The clinicalsuccess of the polished tapered stem in particular has widely been demonstrated. However, the mechanical environment of this stem is not understood. The overall goal of this research was to understand the influence of bone cement creep on the mechanical environment of a polished tapered stem using a physiological three-dimensional finite element model. Specifically, the objectives were to:​ (1) Investigate the influence of three different commercially available cements on stem subsidence and cement mantle stresses. Both short (24 hours) and long (16 years) term simulations were conducted;​ (2) Consider the effect of cyclic loading (using a creep law developed for such loading) on stem subsidence and cement mantle stresses;​ and (3) Determine the invitro stem cement interface friction coefficient through parametric analysis.

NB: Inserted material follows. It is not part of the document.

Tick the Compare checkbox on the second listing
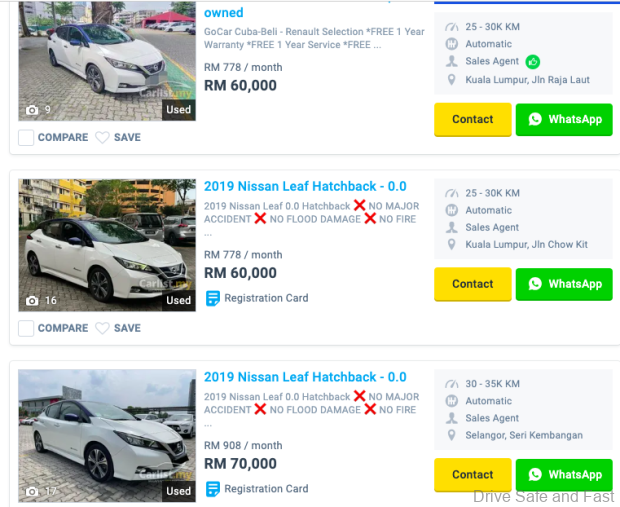Image resolution: width=620 pixels, height=507 pixels. click(26, 328)
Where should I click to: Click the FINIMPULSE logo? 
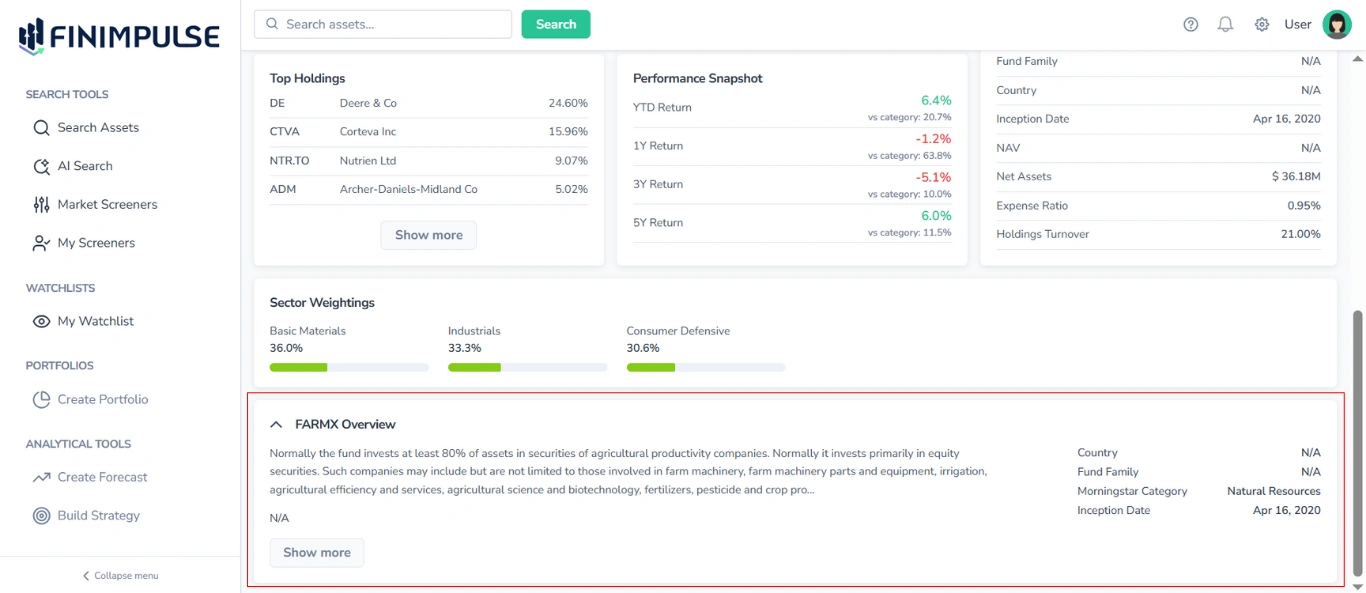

Results indicated that the stem subsidence and cement mantle stresses were influenced by the choice of acrylic bone cement due to differences in the creep response. After a 24 hour period, the maximum stem subsidence was the greatest for Simplex cement. The maximum von Mises stress in the cement was also observed for Simplex cement under cyclic loading conditions. The long term study showed that the subsidence continues increasing slowly (3 × 10⁻⁷ mm/hour) even after 16 years. However, von Mises stresses dropped to a nearly constant value. The value of the stem cement interface friction coefficient was obtained to be 0.031.